Dataset records Start Marker

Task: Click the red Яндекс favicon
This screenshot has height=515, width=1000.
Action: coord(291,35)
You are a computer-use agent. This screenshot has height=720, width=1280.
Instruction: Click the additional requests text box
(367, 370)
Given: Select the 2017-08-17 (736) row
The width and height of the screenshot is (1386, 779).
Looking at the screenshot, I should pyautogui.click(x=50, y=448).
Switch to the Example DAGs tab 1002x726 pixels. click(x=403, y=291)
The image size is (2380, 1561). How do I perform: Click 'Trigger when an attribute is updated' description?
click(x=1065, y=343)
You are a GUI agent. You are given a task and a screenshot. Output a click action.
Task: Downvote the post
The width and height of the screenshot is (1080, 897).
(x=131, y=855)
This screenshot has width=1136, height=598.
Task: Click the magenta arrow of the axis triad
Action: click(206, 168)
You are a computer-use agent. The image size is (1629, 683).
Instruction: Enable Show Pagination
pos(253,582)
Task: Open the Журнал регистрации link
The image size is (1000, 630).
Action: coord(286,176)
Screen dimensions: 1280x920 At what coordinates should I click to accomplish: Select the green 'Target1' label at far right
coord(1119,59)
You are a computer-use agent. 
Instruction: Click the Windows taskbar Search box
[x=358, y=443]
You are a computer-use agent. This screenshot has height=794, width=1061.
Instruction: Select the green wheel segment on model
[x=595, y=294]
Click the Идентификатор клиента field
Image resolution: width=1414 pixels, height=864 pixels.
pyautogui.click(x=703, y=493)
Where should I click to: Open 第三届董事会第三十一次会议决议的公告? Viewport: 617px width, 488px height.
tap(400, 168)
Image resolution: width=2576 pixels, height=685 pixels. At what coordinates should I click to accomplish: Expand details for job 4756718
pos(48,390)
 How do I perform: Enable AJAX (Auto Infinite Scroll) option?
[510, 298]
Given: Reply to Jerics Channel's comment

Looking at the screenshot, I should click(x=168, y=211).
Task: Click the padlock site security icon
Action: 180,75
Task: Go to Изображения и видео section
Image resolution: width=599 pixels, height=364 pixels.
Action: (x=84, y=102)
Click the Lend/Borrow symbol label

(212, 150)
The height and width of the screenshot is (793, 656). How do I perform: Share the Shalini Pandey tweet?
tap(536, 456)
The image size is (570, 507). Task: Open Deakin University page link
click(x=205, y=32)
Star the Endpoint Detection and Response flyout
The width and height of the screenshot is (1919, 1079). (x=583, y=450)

Dataset records End Marker

Your instructions
Write out each entry exactly, and omit nothing.

Solution for this problem
Task: Click the red Яндекс favicon
This screenshot has height=515, width=1000.
Action: coord(291,35)
You are a computer-use agent. This screenshot has height=720, width=1280.
Instruction: Click the additional requests text box
(367, 370)
Given: Select the 2017-08-17 (736) row
The width and height of the screenshot is (1386, 779).
Looking at the screenshot, I should pyautogui.click(x=50, y=448).
Switch to the Example DAGs tab 1002x726 pixels. click(x=403, y=291)
The image size is (2380, 1561). How do I perform: Click 'Trigger when an attribute is updated' description?
click(x=1065, y=343)
You are a GUI agent. You are given a task and a screenshot. Output a click action.
Task: Downvote the post
The width and height of the screenshot is (1080, 897).
(x=131, y=855)
This screenshot has width=1136, height=598.
Task: Click the magenta arrow of the axis triad
Action: click(206, 168)
You are a computer-use agent. The image size is (1629, 683).
Instruction: Enable Show Pagination
pos(253,582)
Task: Open the Журнал регистрации link
The image size is (1000, 630).
Action: coord(286,176)
Screen dimensions: 1280x920 At what coordinates should I click to accomplish: Select the green 'Target1' label at far right
coord(1119,59)
You are a computer-use agent. 
Instruction: Click the Windows taskbar Search box
[x=358, y=443]
You are a computer-use agent. This screenshot has height=794, width=1061.
Instruction: Select the green wheel segment on model
[x=595, y=294]
Click the Идентификатор клиента field
Image resolution: width=1414 pixels, height=864 pixels.
pyautogui.click(x=703, y=493)
Where should I click to: Open 第三届董事会第三十一次会议决议的公告? Viewport: 617px width, 488px height.
tap(400, 168)
Image resolution: width=2576 pixels, height=685 pixels. At what coordinates should I click to accomplish: Expand details for job 4756718
pos(48,390)
 How do I perform: Enable AJAX (Auto Infinite Scroll) option?
[510, 298]
Given: Reply to Jerics Channel's comment

Looking at the screenshot, I should click(x=168, y=211).
Task: Click the padlock site security icon
Action: 180,75
Task: Go to Изображения и видео section
Image resolution: width=599 pixels, height=364 pixels.
Action: (x=84, y=102)
Click the Lend/Borrow symbol label

(212, 150)
The height and width of the screenshot is (793, 656). How do I perform: Share the Shalini Pandey tweet?
tap(536, 456)
The image size is (570, 507). Task: Open Deakin University page link
click(x=205, y=32)
Star the Endpoint Detection and Response flyout
The width and height of the screenshot is (1919, 1079). (x=583, y=450)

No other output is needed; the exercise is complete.